Siena
Viale Sardegna, l'ex palazzo della Provincia
La nuova Casa di Comunità e la nuova Centrale operativa 118 Siena-Grosseto sono una priorità assoluta per l'Amministrazione comunale, sulle quali è necessaria un’accelerazione per dare risposte concrete ai cittadini. Lo assicura l’assessore alla sanità e al diritto alla salute del Comune di Sena, Giuseppe Giordano, che interviene sui due progetti che interessano da vicino il territorio comunale e la città di Siena.
“Proprio nei giorni scorsi – prosegue l’assessore – ho incontrato il direttore generale dell’Asl Toscana sud est, Marco Torre, per fare chiarezza sullo stato delle cose su questi due interventi. Ho ribadito la priorità assoluta di entrambe e la necessità di avviare in senso compiuto i nuovi servizi della Casa di Comunità indipendentemente dalla situazione dell’immobile in viale Sardegna”.

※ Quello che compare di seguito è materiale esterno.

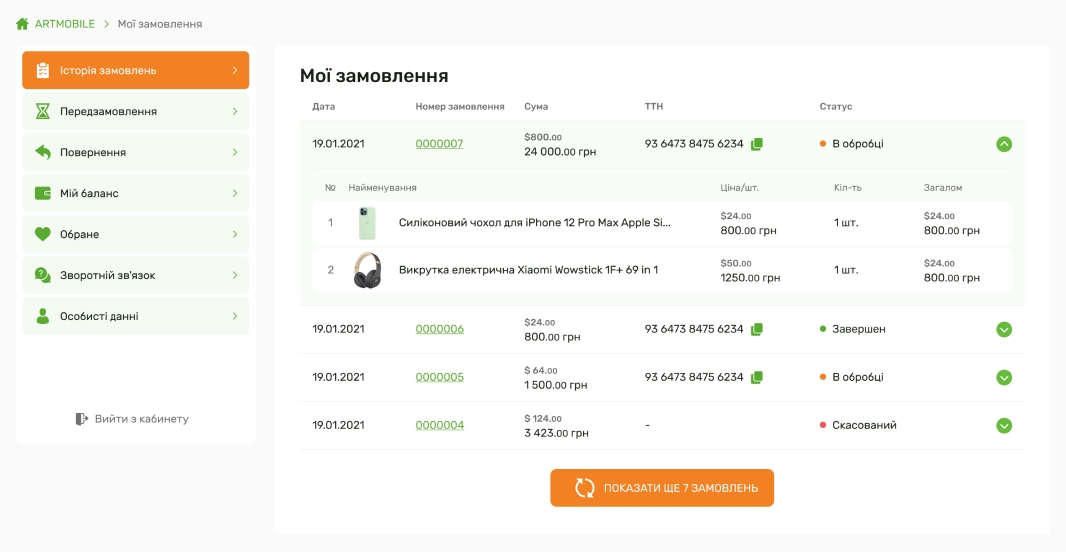Open Зворотній зв'язок menu item
The image size is (1066, 552).
tap(135, 275)
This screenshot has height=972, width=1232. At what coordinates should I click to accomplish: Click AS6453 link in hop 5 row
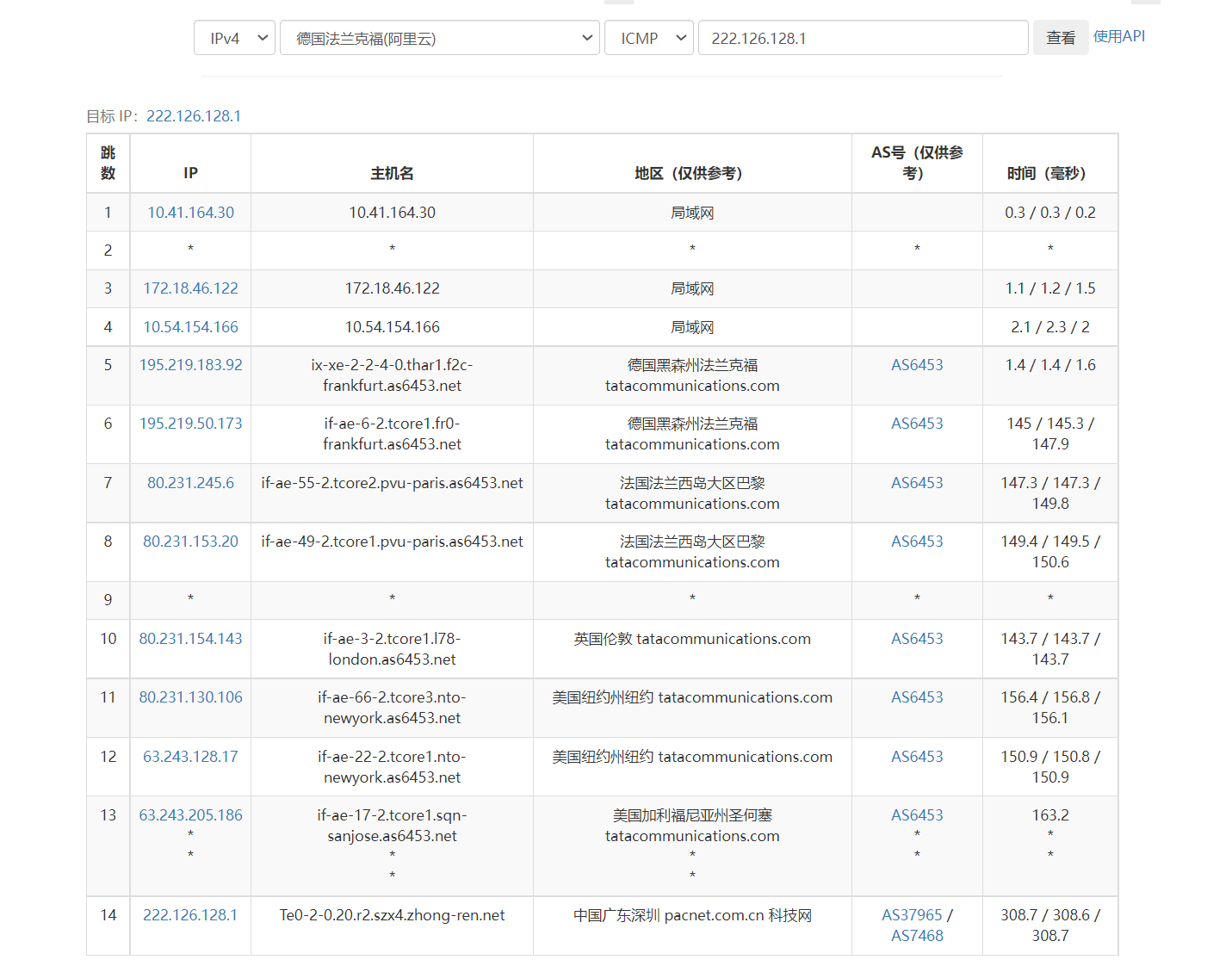coord(917,365)
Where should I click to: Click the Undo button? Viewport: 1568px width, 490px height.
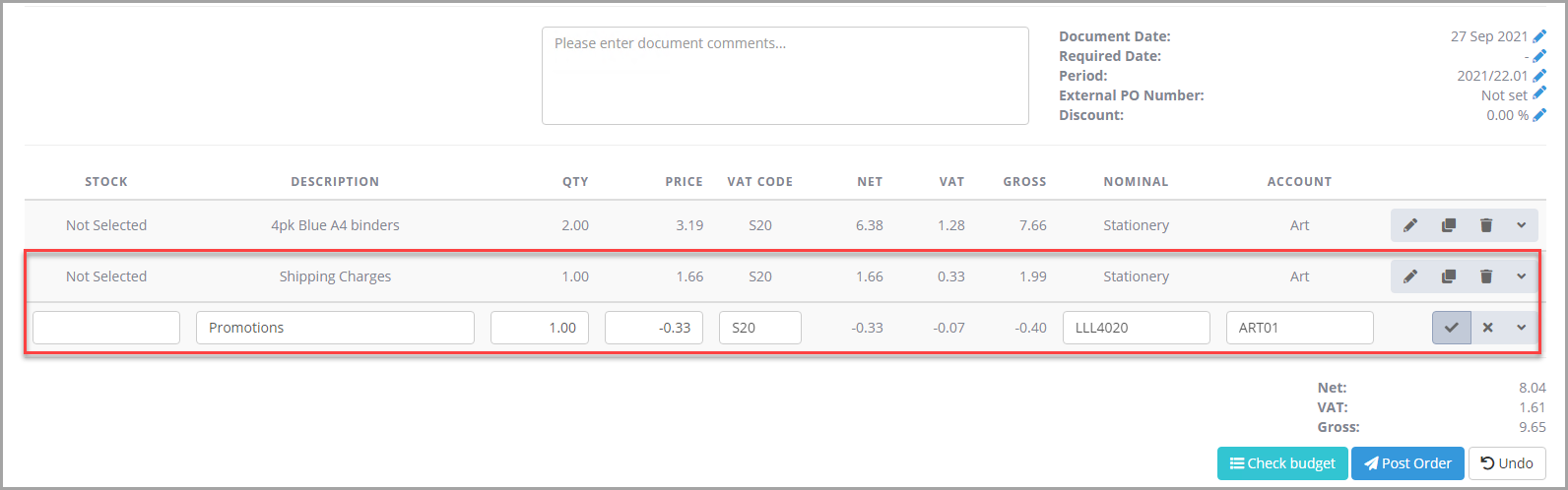pyautogui.click(x=1506, y=463)
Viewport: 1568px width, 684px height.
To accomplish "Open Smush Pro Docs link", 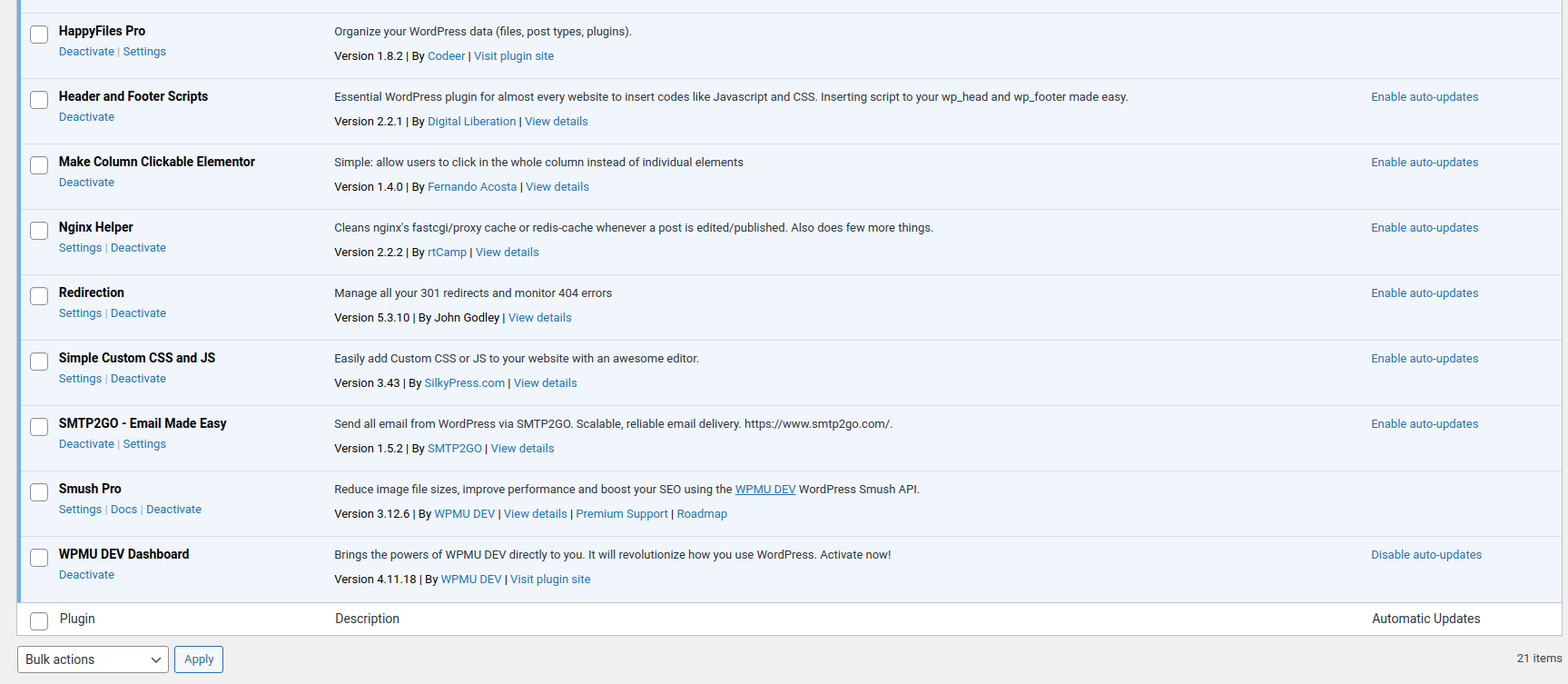I will 123,510.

“C'è sintonia in questo senso con il dg Torre – aggiunge Giordano –, si tratta di due obiettivi che abbiamo condiviso sin dal suo insediamento e dalla prima riunione avuta insieme al Sindaco Nicoletta Fabio. La Casa di Comunità deve essere al più presto operativa per rispettare le scadenze di legge e deve realmente diventare il luogo di primo contatto per i bisogni di salute (cronicità, fragilità, non autosufficienza, disagio) garantendo un'assistenza di prossimità h24. Per realizzare tutto questo bisognerà risolvere numerosi problemi organizzativi per cui è necessario non perdere ulteriore tempo, al di là della situazione che riguarda la struttura in viale Sardegna”.
“Per quanto riguarda, invece, la nuova Centrale operativa 118 Siena-Grosseto – conclude l’assessore Giuseppe Giordano –, la necessità di realizzazione di una nuova struttura nasce non solo dalla parziale inadeguatezza della sede attuale, ma soprattutto dalla consapevolezza che un modello efficiente ed efficace di sanità territoriale può essere sostenuto solo se si costruisce una sinergia di intenti e una condivisione degli obiettivi da parte di tutti gli attori che operano sul territorio: medici dei vari settings, infermieri e associazioni di volontariato. Il sistema di emergenza urgenza territoriale è l'unica struttura aziendale che ha la caratteristica di trasversalità sia nella gestione di ogni tipo di risposta h24 sette giorni su sette, sia nella capacità di collaborazione a stretto contatto con le associazioni di volontariato. Problematiche come palliazione, cronicità, riacutizzazione della cronicità, disagio sociale, tossicodipendenza, trasporto sanitario in urgenza, dialisi, trasferimenti interospedalieri, visite specialistiche, passano inevitabilmente dalla Centrale Operativa 118 che, nei modelli del futuro, si propone come struttura di sostegno e collante della sanità territoriale”.